The article was a thinly-disguised attempt to push the Conservatives into voting for the Northern Ireland Protocol Bill, saying that more needs to be done to achieve a ‘real Brexit’.

After claiming that Johnson, as opposed to the NHS, successfully rolled out the vaccine while the EU allegedly squabbled, the article went on to say that the UK’s current economic woes are “not all Boris Johnson’s fault. Since our departure, he’s been distracted by a conveyor belt of crises”.

Many of the above charts explode that claim. Indeed, all global leaders have steered their ships of state through the same disasters, while Britain lags behind.

In another apparent effort to radicalise Conservative MPs, the Express attributed this economic decline to Johnson’s supposedly soft Brexit. The article platforms former Brexit Party Member of European Parliament, Ben Habib, who says that legislation like the Northern Ireland Protocol means that Brexit is not really done.

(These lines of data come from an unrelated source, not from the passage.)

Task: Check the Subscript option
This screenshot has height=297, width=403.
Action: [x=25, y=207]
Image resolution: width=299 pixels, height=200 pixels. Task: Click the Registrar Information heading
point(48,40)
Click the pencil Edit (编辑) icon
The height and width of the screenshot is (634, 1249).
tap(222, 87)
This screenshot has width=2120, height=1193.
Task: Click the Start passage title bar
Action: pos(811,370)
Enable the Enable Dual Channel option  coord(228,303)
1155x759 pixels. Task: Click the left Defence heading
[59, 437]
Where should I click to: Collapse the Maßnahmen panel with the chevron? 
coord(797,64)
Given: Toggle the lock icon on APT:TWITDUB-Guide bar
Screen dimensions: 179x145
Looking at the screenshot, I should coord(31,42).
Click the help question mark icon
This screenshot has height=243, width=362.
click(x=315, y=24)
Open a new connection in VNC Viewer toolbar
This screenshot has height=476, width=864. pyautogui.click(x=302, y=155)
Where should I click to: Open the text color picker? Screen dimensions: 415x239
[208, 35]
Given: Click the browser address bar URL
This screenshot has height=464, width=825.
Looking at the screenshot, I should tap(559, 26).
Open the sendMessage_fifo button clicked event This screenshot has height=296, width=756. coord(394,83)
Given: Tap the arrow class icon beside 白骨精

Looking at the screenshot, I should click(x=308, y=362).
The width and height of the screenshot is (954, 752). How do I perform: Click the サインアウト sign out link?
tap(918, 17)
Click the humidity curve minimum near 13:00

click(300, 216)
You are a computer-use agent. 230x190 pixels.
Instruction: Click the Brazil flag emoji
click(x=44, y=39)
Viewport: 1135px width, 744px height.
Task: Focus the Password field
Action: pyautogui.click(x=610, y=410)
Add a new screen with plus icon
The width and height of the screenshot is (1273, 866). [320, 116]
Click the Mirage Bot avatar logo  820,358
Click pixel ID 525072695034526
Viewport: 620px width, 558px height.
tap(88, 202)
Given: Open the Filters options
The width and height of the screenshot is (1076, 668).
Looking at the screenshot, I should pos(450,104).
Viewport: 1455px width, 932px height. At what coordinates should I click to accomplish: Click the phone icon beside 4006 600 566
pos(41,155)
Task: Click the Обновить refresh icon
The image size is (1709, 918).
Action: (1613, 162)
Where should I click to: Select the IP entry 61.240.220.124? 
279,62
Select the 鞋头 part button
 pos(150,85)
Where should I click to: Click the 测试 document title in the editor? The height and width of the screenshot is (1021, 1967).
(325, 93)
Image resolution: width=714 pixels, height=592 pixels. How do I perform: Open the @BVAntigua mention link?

But the public has not been fooled. YouGov has this week released an update of its Brexit tracker, showing that just 16% of people polled think that Brexit is “going well”. In contrast, 54% think that it is going badly.

Graph: YouGov

Ordinary people, many of whom voted Leave, now feel the very real economic consequences against which the hedge funders and asset managers who supported Brexit are shielded.

By whipping up fear, hatred, and hysteria against the EU and migrants, the oligarch-owned media and the illiberal elite have damaged the economic prospects of most Brits, merely to protect their own power.